◆ Exercise requirements
Please return the lines, both ends included, that run from the one containing "The image size is (877, 493)." to the last line of the data below, exactly and alone.

◆ Records supplied
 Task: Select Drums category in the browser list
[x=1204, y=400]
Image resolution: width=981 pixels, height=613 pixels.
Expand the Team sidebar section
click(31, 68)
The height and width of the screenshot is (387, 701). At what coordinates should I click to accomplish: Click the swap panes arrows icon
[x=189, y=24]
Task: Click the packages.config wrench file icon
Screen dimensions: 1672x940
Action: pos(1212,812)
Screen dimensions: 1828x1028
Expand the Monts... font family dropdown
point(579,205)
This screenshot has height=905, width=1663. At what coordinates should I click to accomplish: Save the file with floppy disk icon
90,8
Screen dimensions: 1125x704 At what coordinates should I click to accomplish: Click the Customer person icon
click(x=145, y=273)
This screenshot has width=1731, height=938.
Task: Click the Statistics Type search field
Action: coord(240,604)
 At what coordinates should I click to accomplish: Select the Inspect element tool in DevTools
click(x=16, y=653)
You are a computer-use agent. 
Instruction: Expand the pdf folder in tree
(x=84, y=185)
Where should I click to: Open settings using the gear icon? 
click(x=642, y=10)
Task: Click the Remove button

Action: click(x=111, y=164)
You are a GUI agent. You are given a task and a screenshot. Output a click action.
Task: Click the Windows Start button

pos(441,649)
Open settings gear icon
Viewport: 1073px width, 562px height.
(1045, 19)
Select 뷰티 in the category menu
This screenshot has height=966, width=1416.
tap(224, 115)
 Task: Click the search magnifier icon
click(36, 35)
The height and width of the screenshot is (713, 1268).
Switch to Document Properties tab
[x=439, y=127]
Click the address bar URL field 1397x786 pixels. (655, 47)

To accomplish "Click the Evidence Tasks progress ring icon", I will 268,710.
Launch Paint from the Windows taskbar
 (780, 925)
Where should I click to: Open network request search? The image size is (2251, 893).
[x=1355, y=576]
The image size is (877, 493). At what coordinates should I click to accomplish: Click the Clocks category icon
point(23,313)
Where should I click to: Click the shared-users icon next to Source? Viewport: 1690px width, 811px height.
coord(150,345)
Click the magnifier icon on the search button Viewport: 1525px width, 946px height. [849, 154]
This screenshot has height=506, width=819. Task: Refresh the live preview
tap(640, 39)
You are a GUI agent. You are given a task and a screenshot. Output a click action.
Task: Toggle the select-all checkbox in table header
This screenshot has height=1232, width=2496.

◆ Response
The image size is (877, 493). At what coordinates should I click to accomplish: Click the Clocks category icon
point(23,313)
Where should I click to: Click the shared-users icon next to Source? Viewport: 1690px width, 811px height.
coord(150,345)
Click the magnifier icon on the search button Viewport: 1525px width, 946px height. [849, 154]
This screenshot has height=506, width=819. Task: Refresh the live preview
tap(640, 39)
You are a GUI agent. You are given a task and a screenshot. Output a click action.
Task: Toggle the select-all checkbox in table header
This screenshot has height=1232, width=2496.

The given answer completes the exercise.